As we continue our “Write for Story,” series, where we’re learning how to incorporate elements of fiction to make our blog posts more memorable, this post will take us behind the scenes, so to speak, and discuss the pre-writing process that takes up much of a novelist’s time — brainstorming.
The world is full of distractions that can prevent us from losing our focus. In order to write clear, concise copy, however, we need to maintain that focus. But often, just like Winnie the Pooh poking his head and urging his brain to “Think, Think, Think,” my poor mind needs help.
Karen Wisner, in her book First Draft in 30 Days, suggests that not only do we need to brainstorm an idea at its conception, but at each stage of the writing process. (If you’re not familiar with this book, the link I’ve inserted in the text goes to Karen’s web site and has a lot of information included in the book.)
Brainstorming is important whether you’re writing a novel, a magazine feature, a devotional, or a blog post. While Karen’s book deals with novel writing, the brainstorming prompts she suggests can be used in all genres of writing. She lists over 25 brainstorming exercises. Here are just a few that I’ve adapted from novel writing to blogging:
1. Make a soundtrack for your current project. Choose songs that fit specific parts of your book or the theme of the whole book. Listen to your project’s soundtrack while driving, walking, or exercising. Each time you hear a song from your soundtrack, it will inspire you to brainstorm more.
2. Get out of the house – go anywhere – and people watch. Observe those around you to get ideas from gestures, movements, hints of an overheard conversation, or even just the way people look. Jot down any ideas you gather in your notebook.
3. Incorporate some fun tools into your brainstorming process, such as a mind map or a visual thesaurus.
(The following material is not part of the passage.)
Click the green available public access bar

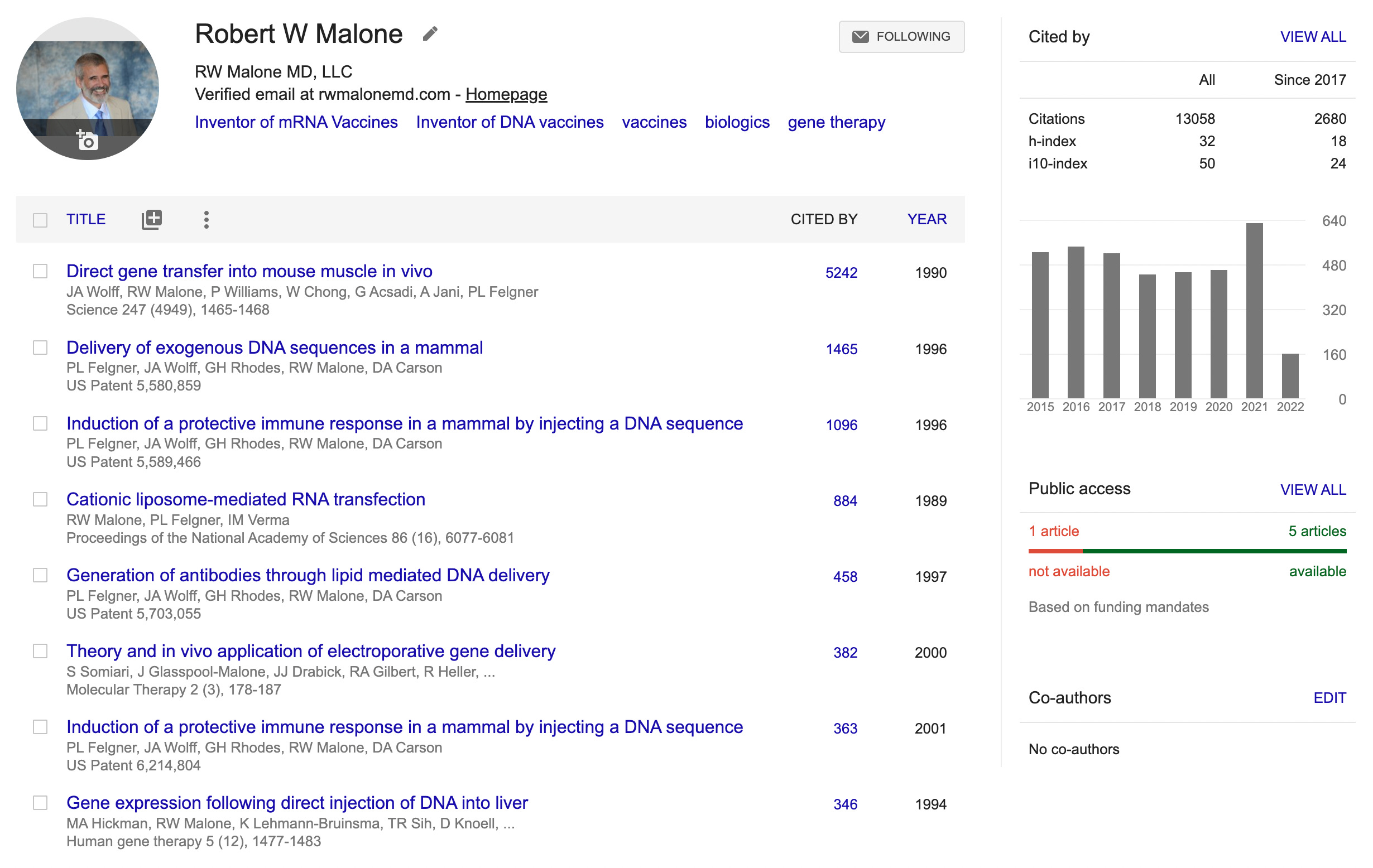point(1214,551)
4. Write a “letter” to one of your blog readers or write a letter to yourself from the perspective of your readers. If you write to your audience, this note is not to send them, but just to see where it’ll take you. When you write from their point of view, try to think like your readers think, ask questions they would ask.
5. Write with a partner on separate projects in the same room, then read to each other what you’ve written. Not for the sake of critique, but to uplift and energize your muse.
6. Go outside and lie on the ground (wait until after winter is over!). Admire the clouds, birds, and nature with all its sounds and smells. Incorporate some of those same sights, smells, sounds, and sensations into your next blog post.
What are some of the brainstorming techniques YOU use? Share your tips with the rest of us.